I mentioned earlier that, as of several months ago, no one has yet been able to identify a patient whom a right-to-try law had helped to obtain an experimental drug:

However, more recently, a number of questions have been raised as to whether these bills have actually brought experimental treatments to the patients in need, and whether they’re even necessary because of a more simplified FDA compassionate use program.

Dr. Arthur Caplan, director of the Division of Medical Ethics at New York University’s Langone Medical Center, who’s also part of the NYU Working Group on Compassionate Use and Pre-Approval Access, told reporters in late August: “It’s fair to say we haven’t yet found a case where right to try laws have facilitated access to anything.”

Caplan and several others also previously wrote in Health Affairs that although the “laws have created an expectation that terminally ill patients will be able to quickly access potentially life-saving treatments by being exempted” from FDA rules, “this expectation is, quite simply, false.

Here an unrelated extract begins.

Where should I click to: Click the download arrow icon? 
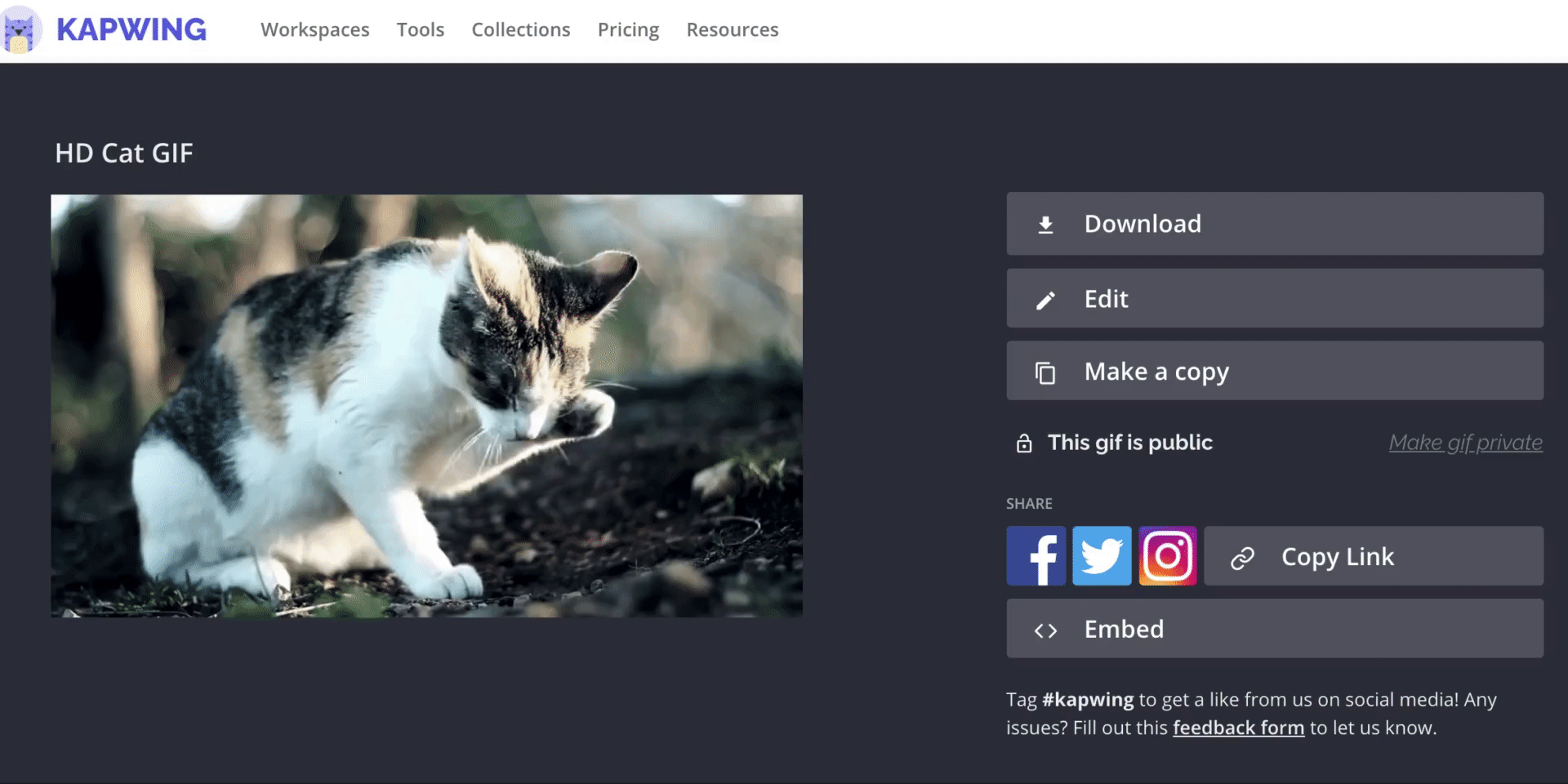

“Putting aside the invalidity of RTT laws [because of federal law preempting state law] and the false hope they create, these laws also fail to address more fundamental health and safety issues. RTT laws seek to grant vulnerable patients access to unproven and potentially harmful drugs or other medical products without any expert safeguards, such as scientific or ethical review by an Institutional Review Board or similar body,” Caplan and others wrote.

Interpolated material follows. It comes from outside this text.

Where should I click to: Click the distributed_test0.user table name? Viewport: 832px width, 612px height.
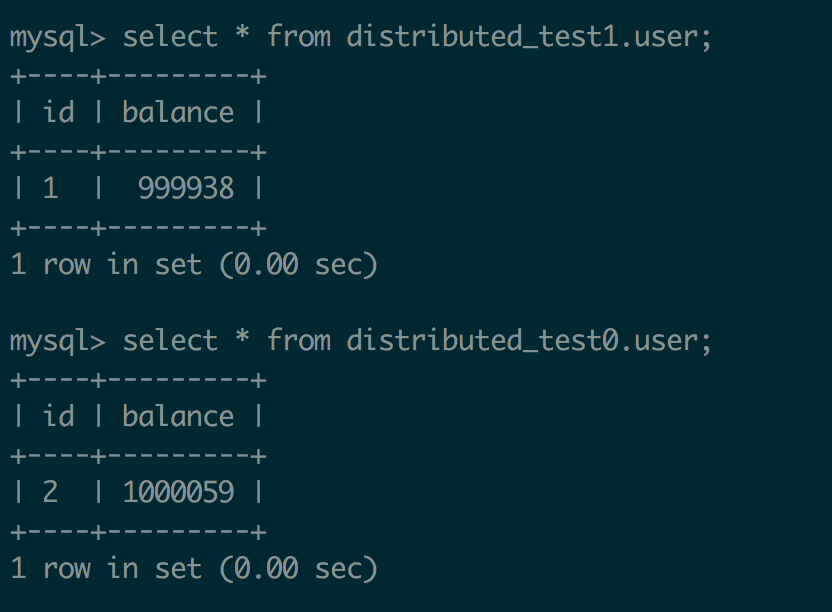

Right-to-try laws sound on the surface to be compassionate and reasonable. They are nothing of the sort. Unfortunately, it’s not at all a given that Gov. Brown’s veto will stand. The bill passed the California Senate by a vote of 40-0 (even the normally science-based Senator Arthur Pan, co-author of SB 277, voted for it) and the Assembly by a vote of 76-2. Not surprisingly, its supporters are already lobbying the legislature to override Gov. Brown’s veto. It wouldn’t surprise me if they succeed, but I hope that they don’t. Either way, Gov. Brown has shown us that it is possible to say no to this onrushing madness.